- **DATA TO EXAMINE**:
Content starts

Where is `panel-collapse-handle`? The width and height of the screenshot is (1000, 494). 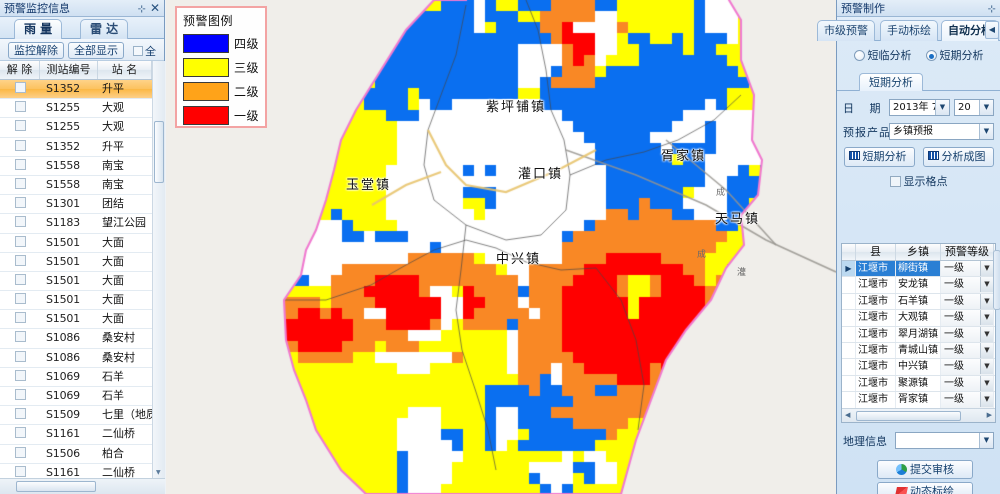 panel-collapse-handle is located at coordinates (996, 280).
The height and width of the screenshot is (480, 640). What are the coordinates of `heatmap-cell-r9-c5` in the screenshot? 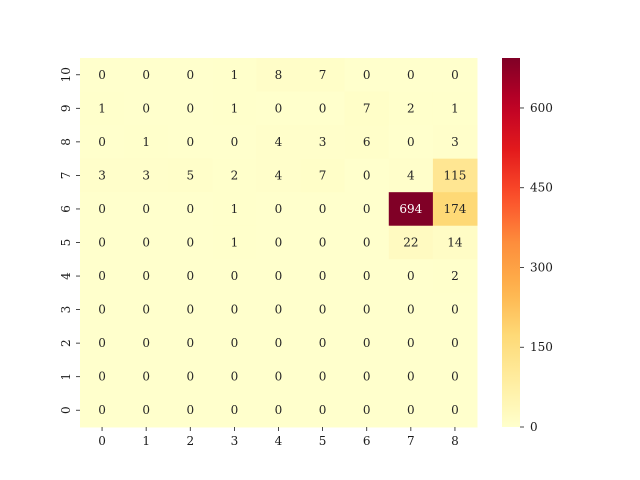 It's located at (323, 108).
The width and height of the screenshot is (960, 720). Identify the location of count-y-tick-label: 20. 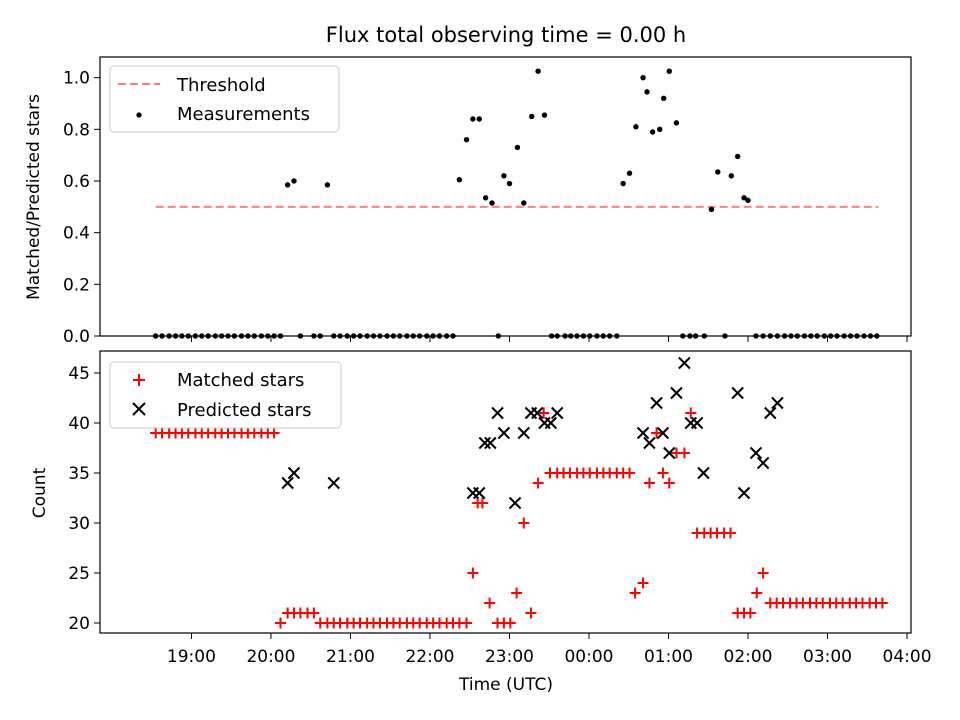
(79, 624).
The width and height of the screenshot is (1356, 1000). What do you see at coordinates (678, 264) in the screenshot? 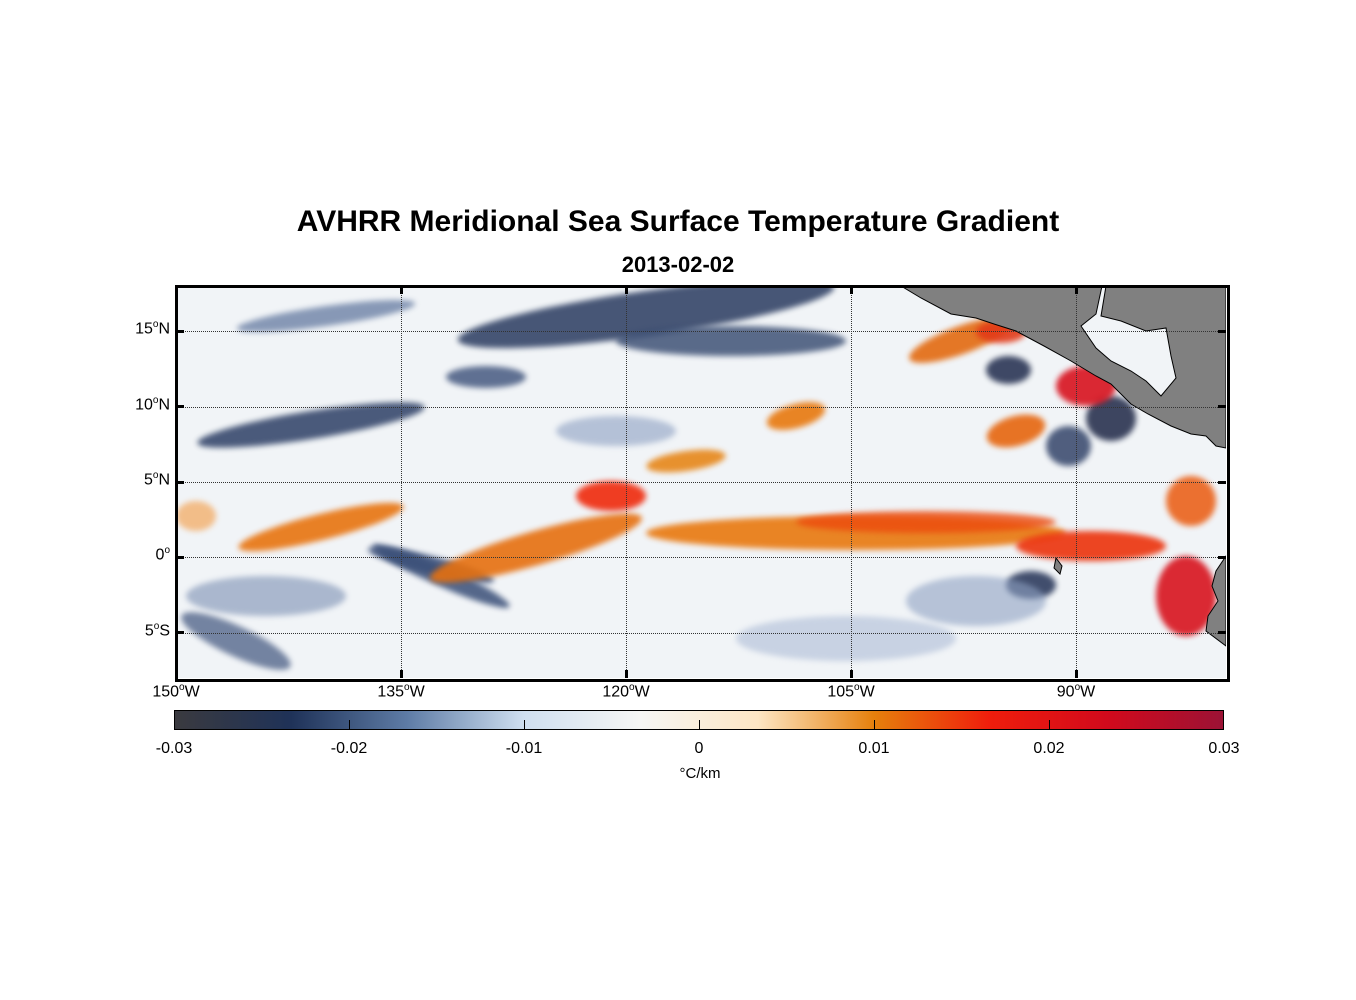
I see `chart-subtitle: 2013-02-02` at bounding box center [678, 264].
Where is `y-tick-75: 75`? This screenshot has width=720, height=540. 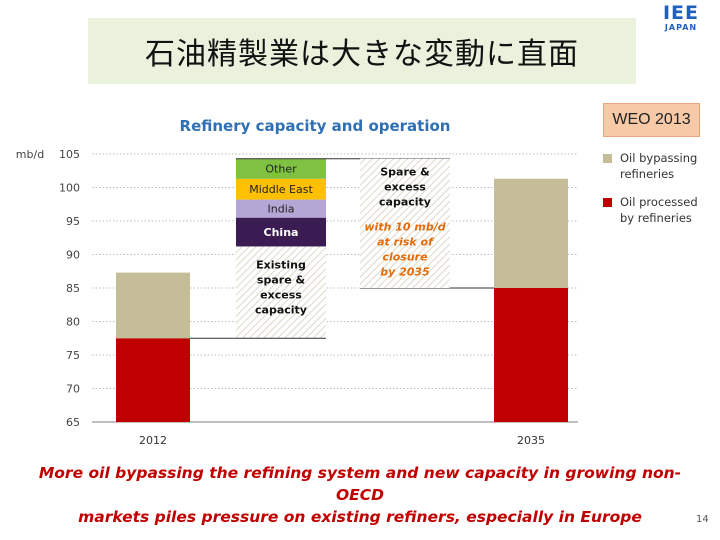 y-tick-75: 75 is located at coordinates (73, 356).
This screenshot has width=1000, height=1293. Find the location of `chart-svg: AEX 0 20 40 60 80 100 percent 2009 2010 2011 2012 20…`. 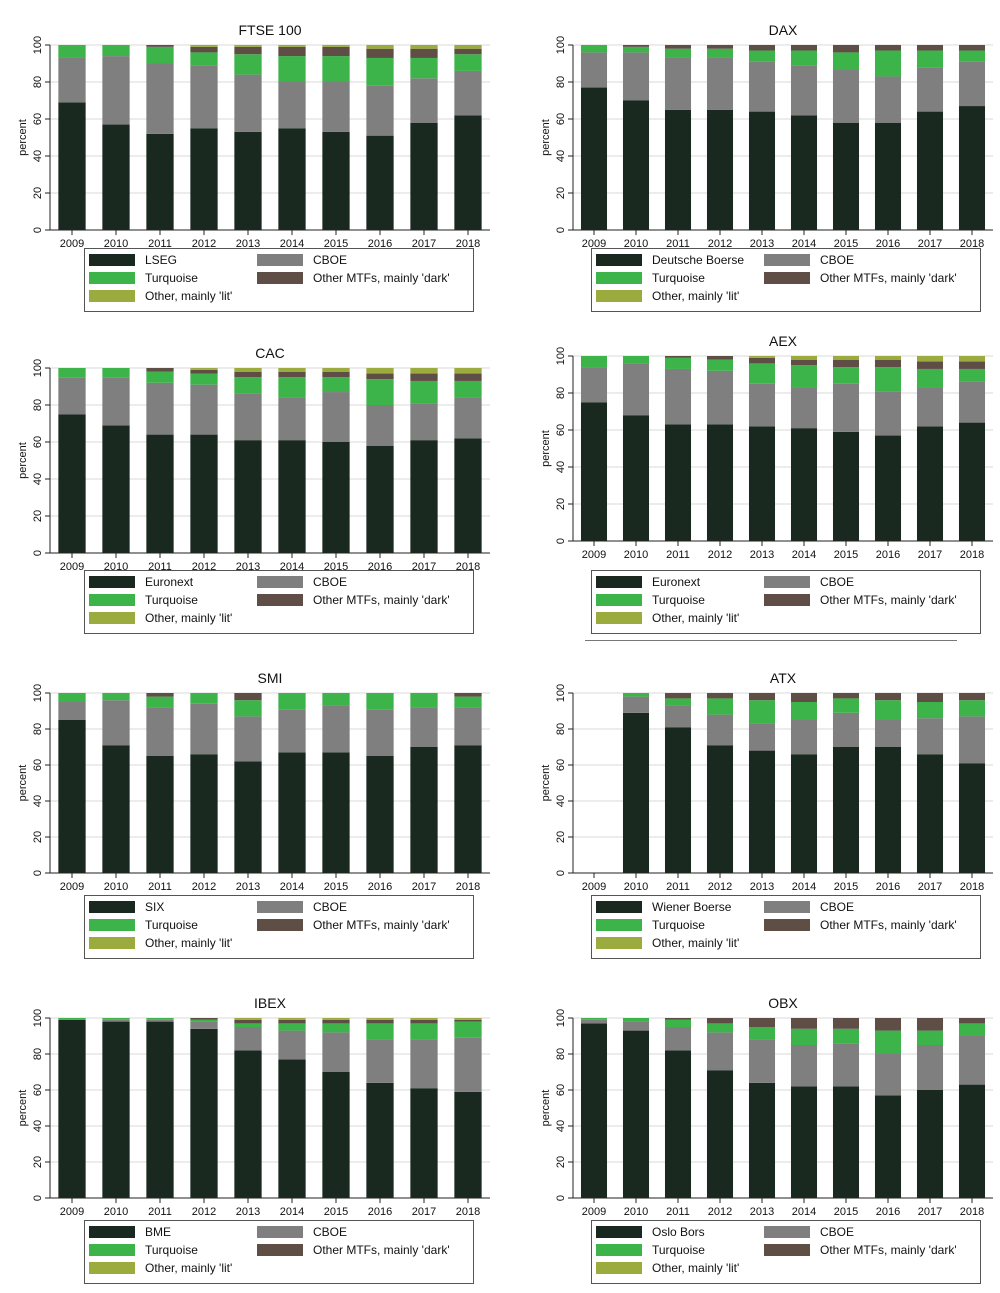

Content ends

Copy the entries verbatim, beginning at the line that contains "The width and height of the screenshot is (960, 720)." and stopping after the line that contains "center [678, 264].". Leave the pictures out of your copy.

- **EXERCISE OUTPUT**:
The width and height of the screenshot is (960, 720). Identify the location of count-y-tick-label: 20. 
(79, 624).
The width and height of the screenshot is (1356, 1000). What do you see at coordinates (678, 264) in the screenshot? 
I see `chart-subtitle: 2013-02-02` at bounding box center [678, 264].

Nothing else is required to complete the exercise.